インタビュー 【トップインタビュー】声聴き、ニーズに合う政策を=小川ひろみ・宮城県大衡村長 2023/10/04 08:30

「足を運んで皆さんの声を聴きたい」と語るのは、宮城県大衡村の小川ひろみ村長(おがわ・ひろみ=60)。ニーズに合った政策が重要との考えから、村民の声を大切にしている。5歳から96歳まで幅広い年代から届いた「村長への手紙」を手掛かりに、必要な取り組みを日々考えている。
注力している政策の一つは子育て支援。3人の子育てをしてきた自らの経験を生かし、4月の就任後に早速、庁舎内への授乳室設置を予算に組み込んだ。村議時代から提起してきたもので、「支援の充実を訴えることで、住む場所として大衡村を選ぶ人が増えてほしい」と期待する。
住む人の定着に向けて、起業や創業を支援する重要性も感じている。地域おこし協力隊の力を借りるなどして、「村民だけでなく、外から来た人も大切にして、『交流人口』を増やしたい」と強調。村外出身者の受け入れがきちんとできる、温かい雰囲気のまちづくりで若者に選ばれることを目指す。
村の基幹産業である農業支援にも力を入れる。「他の自治体に負けない」と語る村の農業支援のうち、例えば災害復旧支援事業では資材の購入やリース代金の8割を補助するなど手厚い。

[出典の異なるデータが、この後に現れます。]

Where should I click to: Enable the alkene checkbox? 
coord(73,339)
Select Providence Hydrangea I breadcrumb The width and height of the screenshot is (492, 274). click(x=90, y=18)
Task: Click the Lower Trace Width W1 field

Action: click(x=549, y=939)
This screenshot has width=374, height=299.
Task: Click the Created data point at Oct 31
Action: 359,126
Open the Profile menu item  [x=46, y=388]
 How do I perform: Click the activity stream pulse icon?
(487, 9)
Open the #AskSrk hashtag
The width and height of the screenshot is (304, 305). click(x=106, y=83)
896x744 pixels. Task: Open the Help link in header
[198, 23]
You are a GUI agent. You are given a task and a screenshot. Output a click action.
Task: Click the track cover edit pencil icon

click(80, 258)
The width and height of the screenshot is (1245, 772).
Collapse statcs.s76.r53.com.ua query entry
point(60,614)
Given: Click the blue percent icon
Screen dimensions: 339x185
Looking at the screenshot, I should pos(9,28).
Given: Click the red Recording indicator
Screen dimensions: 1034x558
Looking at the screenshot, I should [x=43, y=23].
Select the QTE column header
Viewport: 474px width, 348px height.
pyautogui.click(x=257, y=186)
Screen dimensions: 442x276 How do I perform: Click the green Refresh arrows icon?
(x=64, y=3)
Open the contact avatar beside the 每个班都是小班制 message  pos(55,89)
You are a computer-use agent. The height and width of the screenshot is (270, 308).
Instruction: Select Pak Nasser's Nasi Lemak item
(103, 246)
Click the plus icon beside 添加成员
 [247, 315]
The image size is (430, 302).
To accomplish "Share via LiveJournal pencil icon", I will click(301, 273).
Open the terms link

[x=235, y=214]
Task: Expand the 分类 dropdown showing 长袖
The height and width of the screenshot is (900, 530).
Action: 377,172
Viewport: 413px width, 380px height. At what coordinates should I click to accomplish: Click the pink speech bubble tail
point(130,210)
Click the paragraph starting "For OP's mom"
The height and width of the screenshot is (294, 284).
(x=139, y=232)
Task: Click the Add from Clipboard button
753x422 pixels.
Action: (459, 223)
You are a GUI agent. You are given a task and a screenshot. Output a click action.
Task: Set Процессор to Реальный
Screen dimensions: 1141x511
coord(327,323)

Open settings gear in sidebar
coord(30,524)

充実した支援を通して、担い手を確実に増やそうと試みている。
そんな中、高齢化や人口減少を見据えて農業の持続可能性をどう高めていくかが問われる。「今以上にきちんと一人ひとりの声を聴いた中で村の農業を守る仕組みをつくらないといけない」と指摘する。
まずは、若い世代にもっと農業を知ってもらおうと、小学校の授業で体験を行う「農業科」の導入を目指している。今は、シイタケを原木から育てる取り組みが行われている。指導者は地域の農家の人たちで、子どもとの交流は仕事をする上での生きがいにもなっている。今後は、全学年参加による米や野菜の収穫祭も構想している。
〔横顔〕村の教育委員や副議長を歴任。趣味は温泉と近所の子どもたちと一緒に行うジョギング。ジョギングがきっかけで地域の住民との関わりができたという。
〔村の自慢〕人がみんな温かく一人ひとりに気配りでき、コミュニティーの大切さが分かっていて助け合いができるところ。